You've never seen an Ohtani 'homer' quite like this one

6:39 AM UTC

ANAHEIM -- just kept running.

He had just driven a ball into the right-field corner, where it landed fair, but looked like it was going to bounce out of play. Angels right fielder Jo Adell threw his hands up as the ball hit the netting, then dropped back into the field of play.

One run crossed the plate, then another. Ohtani kept motoring around the bases all the while. Adell threw the ball back into the infield, where it trickled toward the plate as Ohtani slid home safely for his first Little League home run in the Major Leagues. The Angels challenged, but to no avail: The umpires gathered and confirmed that the ball had been live the whole time, and the play was scored a triple and E-9.

Then Mookie Betts went back-to-back with a long ball that required no verification as the Dodgers piled on late in an eventual 15-2 rout of the Angels on Saturday night. The Dodgers have won four in a row and could sweep the Anaheim edition of the Freeway Series in Sunday afternoon's finale.

The ball Ohtani hit in the eighth inning remained live according to the universal ground rules for all 30 ballparks: "A live ball (batted, thrown or otherwise) striking any screen or protective netting set on the field facing a wall or railing (e.g., a backstop or protective netting along the first- or third-base lines) and rebounding onto the field is live and in play."

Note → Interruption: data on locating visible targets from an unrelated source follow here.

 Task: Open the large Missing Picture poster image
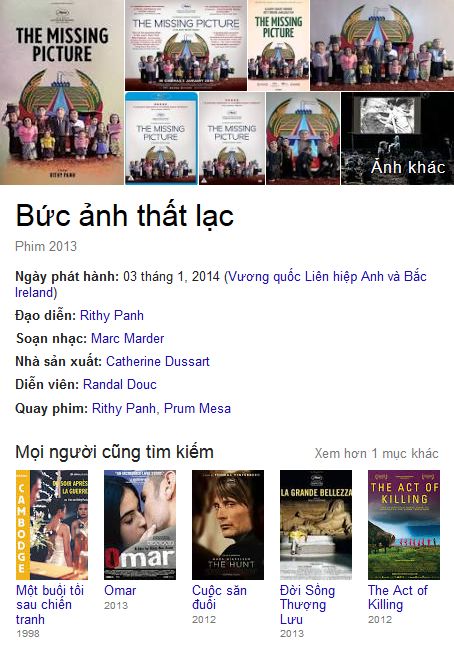point(61,92)
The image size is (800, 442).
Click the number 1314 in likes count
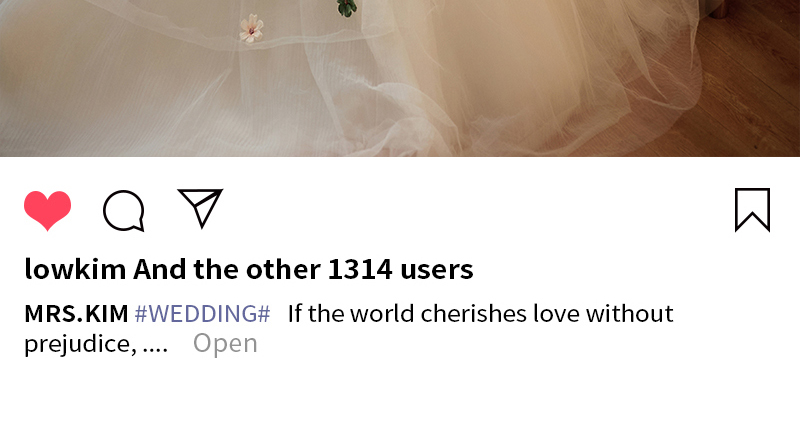(x=360, y=269)
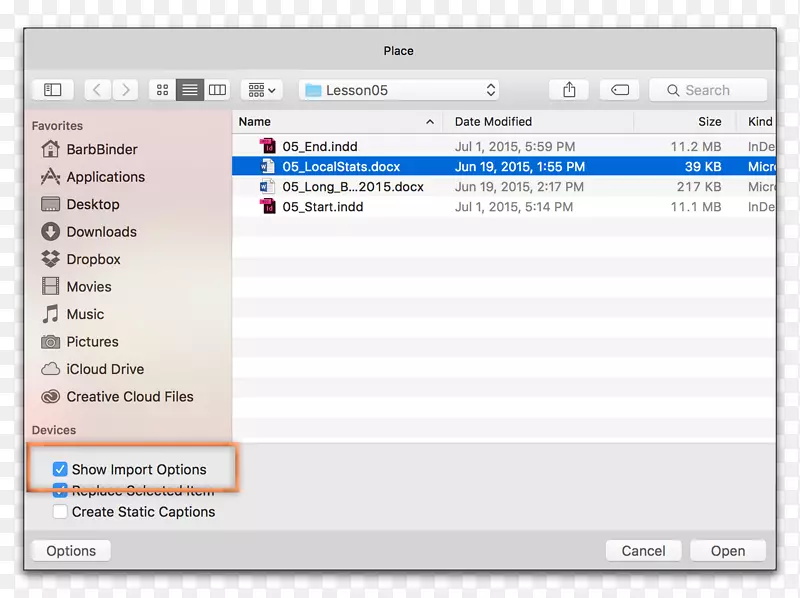The height and width of the screenshot is (598, 800).
Task: Switch to column view
Action: pos(217,90)
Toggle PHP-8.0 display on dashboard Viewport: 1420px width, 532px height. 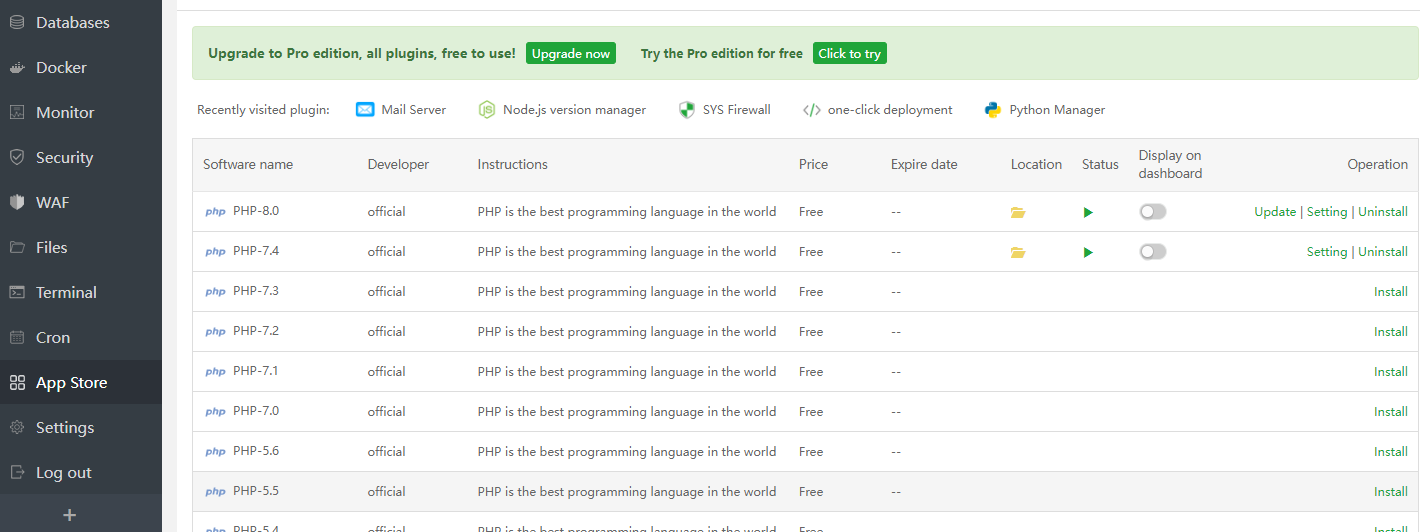pos(1153,212)
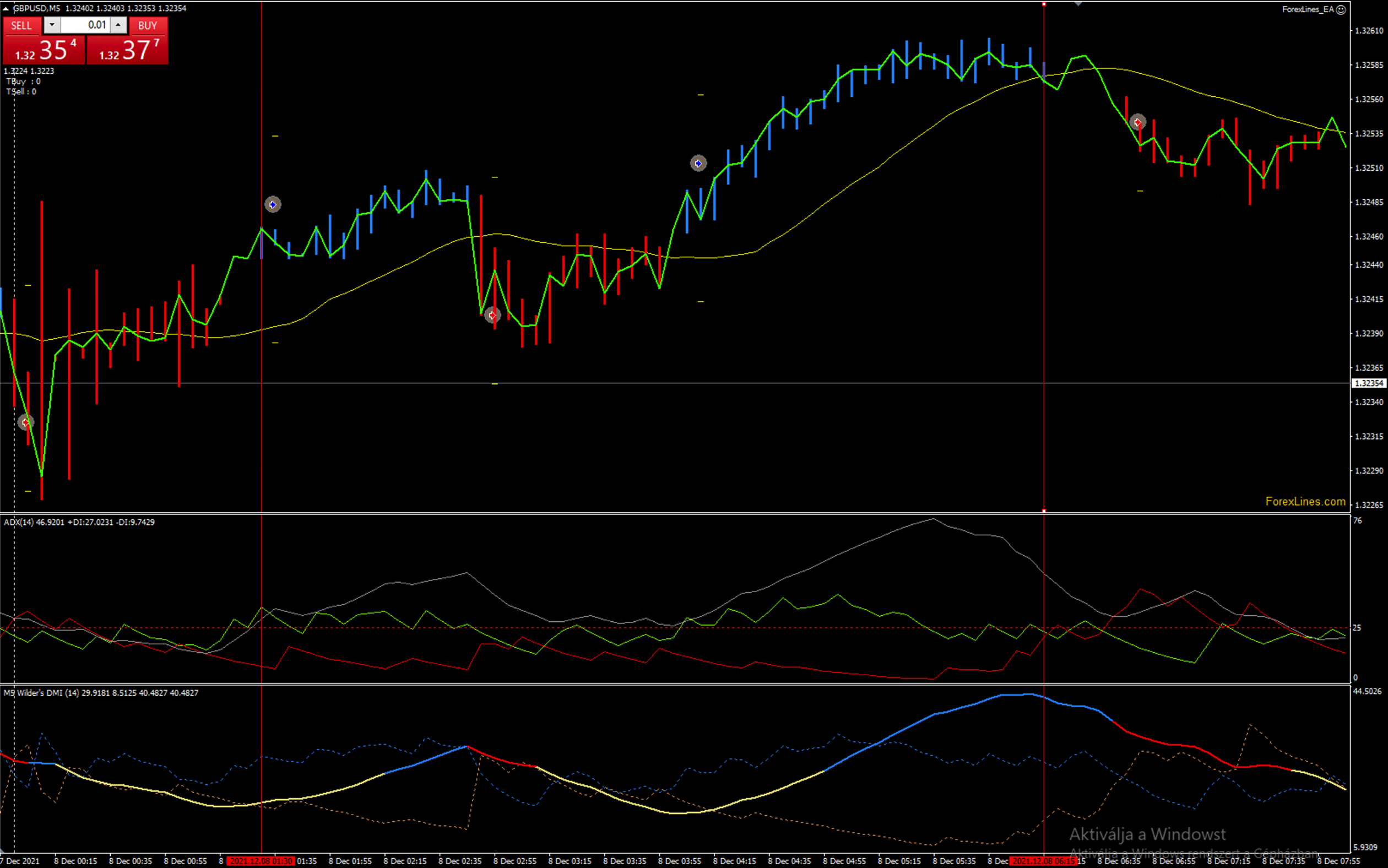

"That was a tough one, obviously," Angels manager Kurt Suzuki said. "Before the nets were down the line, that ball bounces into the stands and it's two bases. But we just challenged, we thought maybe [it] might have hit a fan and it didn't, obviously. So, you know, unfortunate."

Said Ohtani on SportsNet LA, through interpreter Will Ireton: "I didn't know about this netting since when I played here, there wasn't any netting. But I just kept running."

Prior to Ohtani's Little League homer off Alek Manoah in the eighth inning, the Dodgers hadn't done a whole lot of hitting to get on the board. They opened the scoring on Will Smith's first-inning sacrifice fly, then plated five runs on four walks, two hit batsmen and a base hit against starter José Soriano and reliever Chase Silseth in the sixth.

"It was good to see our offense really come to life. Even in that one big inning, I think we only got one hit," manager Dave Roberts said. "But just taking walks when we needed to, and stressing their guy who is their ace right now and throwing the ball really well."

But this Dodgers lineup is capable of a lot of pop, and they provided that late. After Ohtani and Betts keyed a four-run eighth inning, Ohtani brought home another trio of runs on a bases-clearing double as part of a five-run ninth. That gave L.A. a season-high 15 runs, a strong performance for an offense looking to put a recent team-wide slump in the past.

After getting a two-game break from hitting, Ohtani has gone 3-for-8 with three walks. His five RBIs on Saturday were a season high, and his ninth-inning double came off his bat at 111.7 mph, his third-hardest exit velocity this season. But it was the way he hustled to round the bases that gave Roberts some insight about how his two-way superstar is feeling after his chance to reset.

“His effort level going around there for the double initially, and to continue to go -- for me that was the most telling," Roberts said. "I think the bat speed was good. Swings were good. But then the hustle, there’s just more in the tank there.”

The Dodgers had much more than a revitalized Ohtani and offense going their way. Andy Pages thrilled in center field, making a jaw-dropping catch to save a run and preserve a 1-0 lead in the fourth inning. Justin Wrobleski bounced back from allowing a season-high seven runs in his previous start to hold the Angels to two runs across six innings.

Over the course of their four straight wins, the Dodgers' bats have begun to turn a corner following an extended cold spell. And a game like Saturday -- when they scored by almost every possible method -- could be just what they need to right the ship.

"Outside of a wild pitch or a passed ball," Roberts said with a smile, "we kind of touched all bases on that one."